En cas de faible volume (NAC, animaux pédiatriques), des tubes spécifiques existent.
Parmi les précautions à prendre, notez que lors du remplissage des tubes, il est recommandé d’éviter de piquer à travers les bouchons des tubes sous vide afin de prévenir l’éclatement des cellules sanguines.
Les tubes doivent ensuite être retournés doucement plusieurs fois pour homogénéiser sang et anticoagulant avant centrifugation.
Avec une centrifugeuse standard (diamètre 27 cm), une vitesse de 4000 t/min pendant 5 à 10 minutes permet d’obtenir du plasma.
Enfin, le stockage et les conditions de transport (température, délai entre prélèvement et analyse) influencent directement la stabilité des analytes.
En hématologie, réaliser un frottis immédiat permet une identification et un comptage cellulaires plus justes ; tandis qu'en biochimie, l’envoi du sérum ou du plasma isolé limitera les artéfacts.
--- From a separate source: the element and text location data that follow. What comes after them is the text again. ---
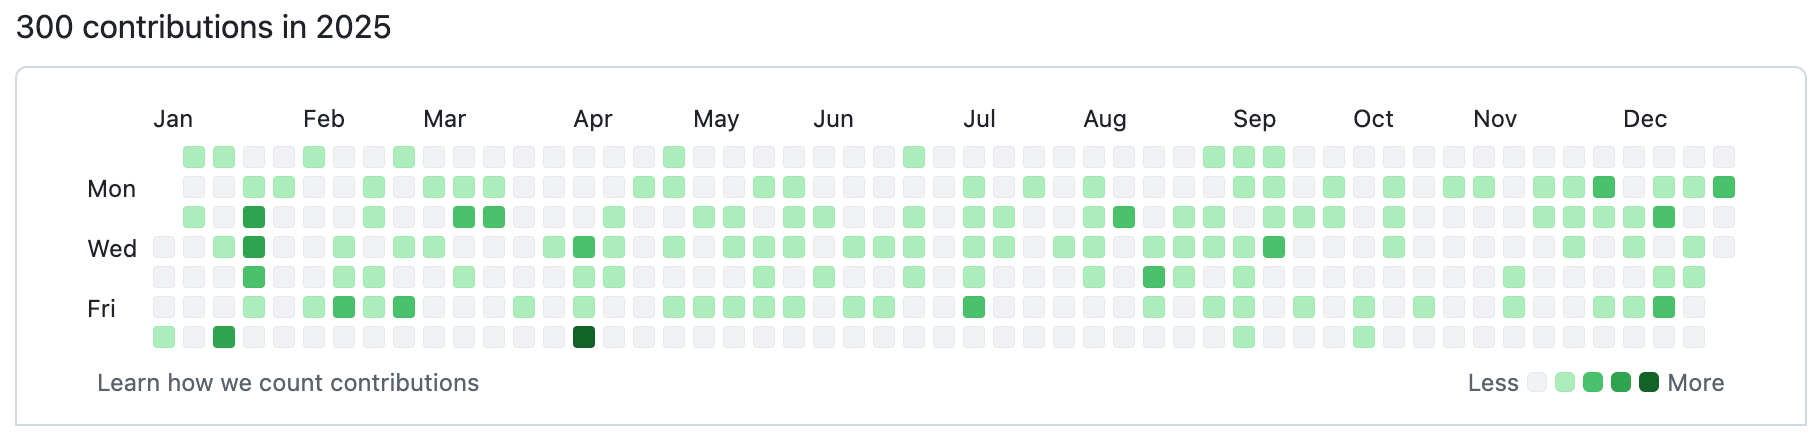Select the only green Saturday cell in October
The width and height of the screenshot is (1820, 442).
(x=1364, y=337)
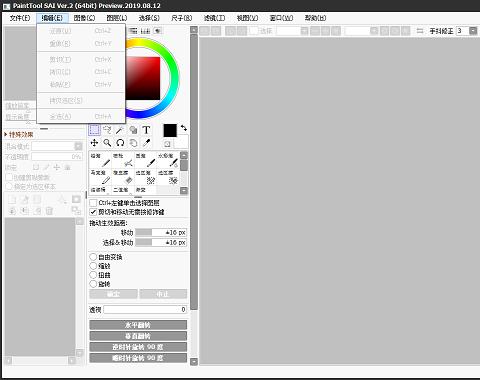This screenshot has height=380, width=480.
Task: Choose the magic wand tool
Action: [x=120, y=130]
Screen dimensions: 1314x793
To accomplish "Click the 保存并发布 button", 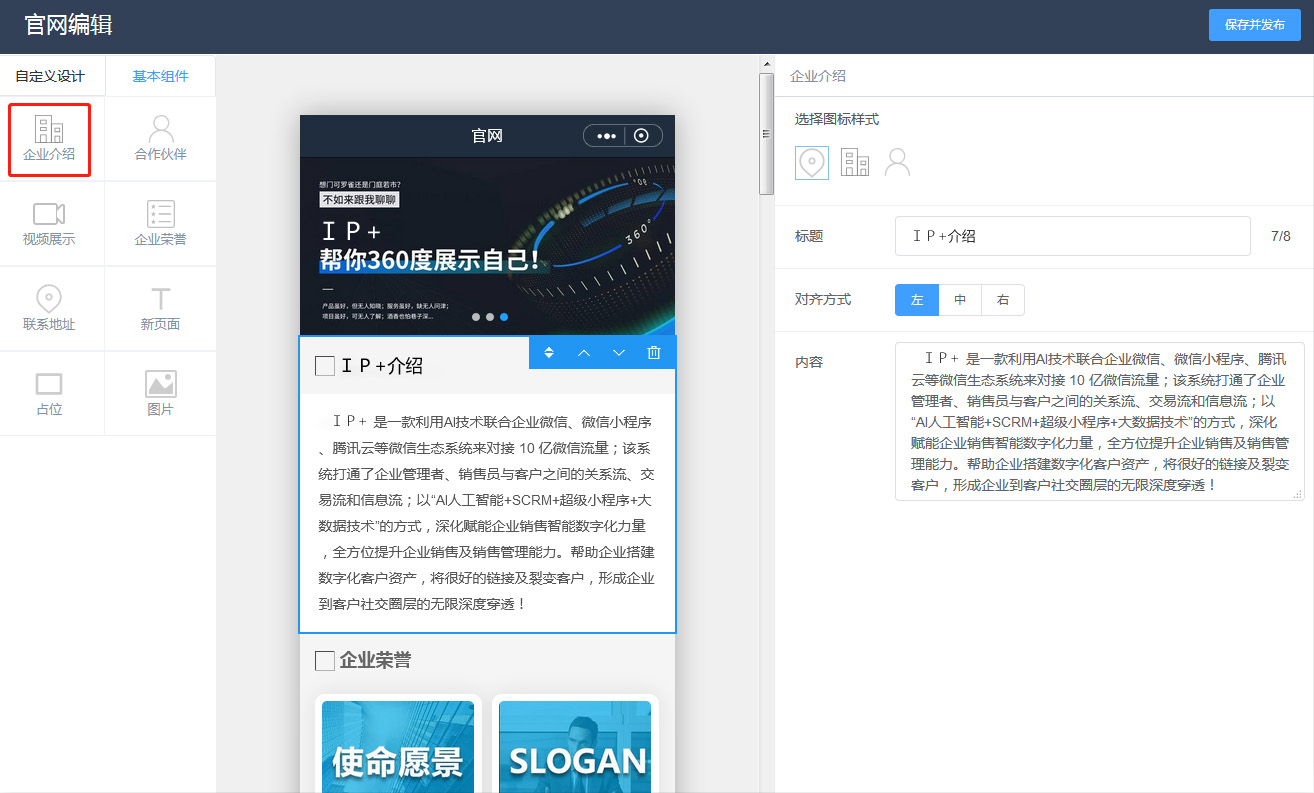I will click(x=1254, y=25).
Il est donc conseillé de transférer le surnageant (sérum ou plasma) dans un tube sec avant l’envoi au laboratoire.
Comme pour tout acte vétérinaire, les analyses sanguines nécessitent une démarche rigoureuse et critique.
Par exemple, le choix du tube dépend aussi de l’espèce :
chez le chat, les agrégats plaquettaires in vitro sont fréquents et faussent le comptage. L’usage de tubes CTAD est alors préférable à l’EDTA ;
chez les tortues ou cervidés, un tube hépariné est plus adapté à la réalisation d’une NFS.
Par ailleurs, l’aspect du plasma ou du sérum doit toujours être observé : une coloration due à une hémolyse ou une surcharge lipidique peut générer des erreurs. Ces anomalies doivent être notées, même si la plupart des analyseurs les signalent.
Enfin, une identification claire et indélébile des tubes est indispensable pour éviter toute confusion post-analytique.
En médecine vétérinaire, la formation et le temps manquent souvent pour structurer les pratiques de laboratoire.
Sans imposer de procédures réglementaires lourdes comme en médecine humaine, renforcer la démarche qualité améliorerait la fiabilité des résultats et la prise en charge des patients.
Au sein de l’équipe soignante, il peut être utile de désigner un ou une responsable du laboratoire (vétérinaire ou ASV).
Son rôle :
rédiger un guide de bonnes pratiques [2] ;
organiser le poste de travail ;
former le reste de l’équipe, y compris les nouveaux arrivants ;
programmer les contrôles de qualité et la maintenance du matériel.
L’autrice déclare ne présenter aucun conflit d’intérêt qui pourrait influencer ou biaiser de manière inappropriée le contenu de l'article.